- **AVAILABLE DATA**:

╔══

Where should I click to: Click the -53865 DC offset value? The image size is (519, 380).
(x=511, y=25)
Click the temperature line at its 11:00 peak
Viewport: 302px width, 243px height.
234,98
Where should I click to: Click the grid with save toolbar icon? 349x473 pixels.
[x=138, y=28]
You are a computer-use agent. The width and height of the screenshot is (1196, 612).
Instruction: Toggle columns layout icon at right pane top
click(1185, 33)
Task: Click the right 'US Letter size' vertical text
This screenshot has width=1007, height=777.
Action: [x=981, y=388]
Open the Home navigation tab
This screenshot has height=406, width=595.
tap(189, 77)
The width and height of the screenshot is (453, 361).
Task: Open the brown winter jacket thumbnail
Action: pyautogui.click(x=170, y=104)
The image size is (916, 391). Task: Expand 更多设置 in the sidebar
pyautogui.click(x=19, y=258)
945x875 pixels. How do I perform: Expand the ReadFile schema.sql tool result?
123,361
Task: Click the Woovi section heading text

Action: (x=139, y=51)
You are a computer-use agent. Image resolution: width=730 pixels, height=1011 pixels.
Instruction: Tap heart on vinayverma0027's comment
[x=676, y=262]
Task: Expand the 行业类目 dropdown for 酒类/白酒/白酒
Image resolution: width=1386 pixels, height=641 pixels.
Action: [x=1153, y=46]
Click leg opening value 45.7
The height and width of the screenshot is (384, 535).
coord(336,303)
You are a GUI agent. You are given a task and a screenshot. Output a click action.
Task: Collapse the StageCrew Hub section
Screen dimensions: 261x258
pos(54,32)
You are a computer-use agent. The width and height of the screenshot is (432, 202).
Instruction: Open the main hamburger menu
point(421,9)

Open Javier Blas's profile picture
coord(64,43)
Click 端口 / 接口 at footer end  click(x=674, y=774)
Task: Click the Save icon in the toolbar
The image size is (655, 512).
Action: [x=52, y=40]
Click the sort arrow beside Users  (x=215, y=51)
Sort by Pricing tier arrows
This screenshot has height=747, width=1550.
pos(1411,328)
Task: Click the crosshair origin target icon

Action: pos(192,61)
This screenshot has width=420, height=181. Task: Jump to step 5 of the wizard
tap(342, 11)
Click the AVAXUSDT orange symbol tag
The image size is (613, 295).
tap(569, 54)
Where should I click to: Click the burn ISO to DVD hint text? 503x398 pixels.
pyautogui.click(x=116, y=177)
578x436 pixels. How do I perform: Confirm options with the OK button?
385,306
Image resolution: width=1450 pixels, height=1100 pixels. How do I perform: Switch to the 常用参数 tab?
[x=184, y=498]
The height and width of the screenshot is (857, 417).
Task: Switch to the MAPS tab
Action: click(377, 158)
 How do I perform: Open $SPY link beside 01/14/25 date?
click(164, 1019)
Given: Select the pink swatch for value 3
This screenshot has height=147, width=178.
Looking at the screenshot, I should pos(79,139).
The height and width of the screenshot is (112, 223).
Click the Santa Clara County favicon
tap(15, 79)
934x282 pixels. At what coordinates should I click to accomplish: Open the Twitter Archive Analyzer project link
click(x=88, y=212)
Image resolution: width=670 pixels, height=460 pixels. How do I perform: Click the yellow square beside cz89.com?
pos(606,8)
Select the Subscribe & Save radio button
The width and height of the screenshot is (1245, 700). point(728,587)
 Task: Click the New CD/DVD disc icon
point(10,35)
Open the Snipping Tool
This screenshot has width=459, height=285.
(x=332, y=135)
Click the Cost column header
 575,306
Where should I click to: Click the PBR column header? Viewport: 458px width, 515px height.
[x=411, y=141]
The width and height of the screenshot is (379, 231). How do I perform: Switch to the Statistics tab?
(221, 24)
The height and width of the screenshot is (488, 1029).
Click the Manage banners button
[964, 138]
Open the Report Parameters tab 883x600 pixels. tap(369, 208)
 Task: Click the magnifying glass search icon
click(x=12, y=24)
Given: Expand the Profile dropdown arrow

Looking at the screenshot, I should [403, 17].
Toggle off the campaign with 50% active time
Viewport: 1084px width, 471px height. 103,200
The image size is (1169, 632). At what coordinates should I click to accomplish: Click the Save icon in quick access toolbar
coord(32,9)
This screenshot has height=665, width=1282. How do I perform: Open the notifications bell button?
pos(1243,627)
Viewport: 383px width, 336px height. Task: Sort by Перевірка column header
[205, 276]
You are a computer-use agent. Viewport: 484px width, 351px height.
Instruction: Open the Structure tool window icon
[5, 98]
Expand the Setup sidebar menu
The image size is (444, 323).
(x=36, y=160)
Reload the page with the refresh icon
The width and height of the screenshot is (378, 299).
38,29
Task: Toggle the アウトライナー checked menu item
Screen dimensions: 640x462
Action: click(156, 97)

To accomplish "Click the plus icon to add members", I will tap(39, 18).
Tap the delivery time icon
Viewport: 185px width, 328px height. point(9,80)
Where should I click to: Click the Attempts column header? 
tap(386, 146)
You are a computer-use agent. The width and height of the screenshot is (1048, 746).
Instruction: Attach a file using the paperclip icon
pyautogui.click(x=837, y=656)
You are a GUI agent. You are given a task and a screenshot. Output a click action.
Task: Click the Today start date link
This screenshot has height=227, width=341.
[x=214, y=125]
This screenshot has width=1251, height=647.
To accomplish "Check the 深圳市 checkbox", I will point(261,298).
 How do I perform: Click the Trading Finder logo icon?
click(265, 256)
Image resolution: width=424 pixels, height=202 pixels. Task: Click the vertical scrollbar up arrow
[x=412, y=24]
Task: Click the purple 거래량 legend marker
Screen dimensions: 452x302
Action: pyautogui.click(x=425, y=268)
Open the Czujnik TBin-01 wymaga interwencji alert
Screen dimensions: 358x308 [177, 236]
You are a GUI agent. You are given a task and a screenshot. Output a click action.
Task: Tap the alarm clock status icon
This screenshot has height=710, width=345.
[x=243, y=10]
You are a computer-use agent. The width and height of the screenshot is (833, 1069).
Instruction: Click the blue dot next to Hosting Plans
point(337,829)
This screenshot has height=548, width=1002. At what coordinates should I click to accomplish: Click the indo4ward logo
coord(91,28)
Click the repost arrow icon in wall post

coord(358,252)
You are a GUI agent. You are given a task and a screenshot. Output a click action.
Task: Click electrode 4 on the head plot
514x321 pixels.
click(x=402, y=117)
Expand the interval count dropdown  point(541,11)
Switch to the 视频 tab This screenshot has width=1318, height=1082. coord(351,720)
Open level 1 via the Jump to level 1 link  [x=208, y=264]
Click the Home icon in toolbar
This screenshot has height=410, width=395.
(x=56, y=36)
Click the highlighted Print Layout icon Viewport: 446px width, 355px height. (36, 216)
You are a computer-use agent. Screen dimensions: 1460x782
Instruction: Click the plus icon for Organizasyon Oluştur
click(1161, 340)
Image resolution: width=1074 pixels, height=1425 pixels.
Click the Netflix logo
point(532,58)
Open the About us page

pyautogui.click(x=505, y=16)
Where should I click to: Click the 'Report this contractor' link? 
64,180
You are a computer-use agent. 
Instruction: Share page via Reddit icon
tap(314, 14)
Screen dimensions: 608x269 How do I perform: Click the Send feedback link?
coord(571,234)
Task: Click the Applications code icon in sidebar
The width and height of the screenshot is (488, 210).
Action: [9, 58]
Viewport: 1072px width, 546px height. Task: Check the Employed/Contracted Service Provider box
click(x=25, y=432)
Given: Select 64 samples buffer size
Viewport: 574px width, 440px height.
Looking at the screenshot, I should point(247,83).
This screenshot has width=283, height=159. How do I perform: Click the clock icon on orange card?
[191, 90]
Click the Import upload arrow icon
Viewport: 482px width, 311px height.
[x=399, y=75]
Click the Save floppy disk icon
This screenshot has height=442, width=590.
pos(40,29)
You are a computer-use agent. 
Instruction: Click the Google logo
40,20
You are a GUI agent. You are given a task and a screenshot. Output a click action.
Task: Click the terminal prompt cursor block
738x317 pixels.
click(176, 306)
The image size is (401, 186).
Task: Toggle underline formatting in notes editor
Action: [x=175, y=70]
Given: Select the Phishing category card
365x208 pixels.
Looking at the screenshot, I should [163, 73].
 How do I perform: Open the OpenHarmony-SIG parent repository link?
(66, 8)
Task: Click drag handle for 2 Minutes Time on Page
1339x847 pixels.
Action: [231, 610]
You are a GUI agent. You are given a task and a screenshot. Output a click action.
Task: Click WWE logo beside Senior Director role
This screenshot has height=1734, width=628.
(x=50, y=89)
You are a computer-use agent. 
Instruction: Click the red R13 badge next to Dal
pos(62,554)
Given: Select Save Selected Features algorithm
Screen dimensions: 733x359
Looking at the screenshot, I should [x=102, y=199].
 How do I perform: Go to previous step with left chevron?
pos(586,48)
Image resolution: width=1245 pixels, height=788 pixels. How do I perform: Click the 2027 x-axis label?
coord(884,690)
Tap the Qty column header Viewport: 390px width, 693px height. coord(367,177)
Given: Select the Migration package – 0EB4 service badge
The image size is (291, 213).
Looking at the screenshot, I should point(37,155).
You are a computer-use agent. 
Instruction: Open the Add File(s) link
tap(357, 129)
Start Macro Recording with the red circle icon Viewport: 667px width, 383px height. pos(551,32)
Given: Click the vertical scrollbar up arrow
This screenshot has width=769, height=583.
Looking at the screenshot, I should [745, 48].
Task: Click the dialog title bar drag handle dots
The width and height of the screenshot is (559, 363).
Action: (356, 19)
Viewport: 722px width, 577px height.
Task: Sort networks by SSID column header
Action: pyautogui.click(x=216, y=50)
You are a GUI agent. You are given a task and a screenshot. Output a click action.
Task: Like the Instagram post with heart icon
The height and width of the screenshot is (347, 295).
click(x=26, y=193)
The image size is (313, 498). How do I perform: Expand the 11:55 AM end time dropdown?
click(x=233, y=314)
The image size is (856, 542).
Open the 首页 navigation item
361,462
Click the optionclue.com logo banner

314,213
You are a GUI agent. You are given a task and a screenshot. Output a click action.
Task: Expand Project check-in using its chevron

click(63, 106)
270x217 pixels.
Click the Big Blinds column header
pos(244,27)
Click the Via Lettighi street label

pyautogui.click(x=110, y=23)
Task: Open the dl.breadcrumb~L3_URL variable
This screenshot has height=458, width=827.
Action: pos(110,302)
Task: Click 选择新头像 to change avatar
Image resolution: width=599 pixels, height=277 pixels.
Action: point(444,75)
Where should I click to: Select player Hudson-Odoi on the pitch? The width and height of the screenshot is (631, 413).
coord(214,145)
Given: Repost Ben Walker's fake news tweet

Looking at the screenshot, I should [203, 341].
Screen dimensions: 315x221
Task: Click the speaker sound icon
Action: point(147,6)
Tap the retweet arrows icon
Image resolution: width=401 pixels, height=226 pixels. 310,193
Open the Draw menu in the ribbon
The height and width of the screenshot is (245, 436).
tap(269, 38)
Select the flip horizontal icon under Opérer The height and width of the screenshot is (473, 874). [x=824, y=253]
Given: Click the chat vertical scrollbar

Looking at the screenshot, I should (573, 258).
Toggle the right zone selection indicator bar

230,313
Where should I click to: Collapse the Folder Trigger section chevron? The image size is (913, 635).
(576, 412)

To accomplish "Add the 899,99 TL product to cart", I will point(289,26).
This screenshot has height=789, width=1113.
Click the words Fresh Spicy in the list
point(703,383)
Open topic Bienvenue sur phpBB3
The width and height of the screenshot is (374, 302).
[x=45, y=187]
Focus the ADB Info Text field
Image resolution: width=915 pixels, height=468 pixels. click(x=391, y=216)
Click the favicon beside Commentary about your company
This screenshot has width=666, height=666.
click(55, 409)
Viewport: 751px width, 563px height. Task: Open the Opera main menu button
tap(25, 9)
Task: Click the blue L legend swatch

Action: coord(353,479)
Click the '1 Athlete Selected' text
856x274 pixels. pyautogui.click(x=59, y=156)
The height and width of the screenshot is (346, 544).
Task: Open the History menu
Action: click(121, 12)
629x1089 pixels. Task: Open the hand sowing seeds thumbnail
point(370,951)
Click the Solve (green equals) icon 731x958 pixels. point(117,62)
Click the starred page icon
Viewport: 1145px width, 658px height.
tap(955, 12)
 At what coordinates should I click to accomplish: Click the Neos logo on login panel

╚══

- **HOW TO COMPLETE THIS TASK**: Scan the listing above, and wherever a line holds the word "will", copy it.

- **EXERCISE SOLUTION**:
To accomplish "Click the plus icon to add members", I will tap(39, 18).
To accomplish "Check the 深圳市 checkbox", I will point(261,298).
To accomplish "Add the 899,99 TL product to cart", I will point(289,26).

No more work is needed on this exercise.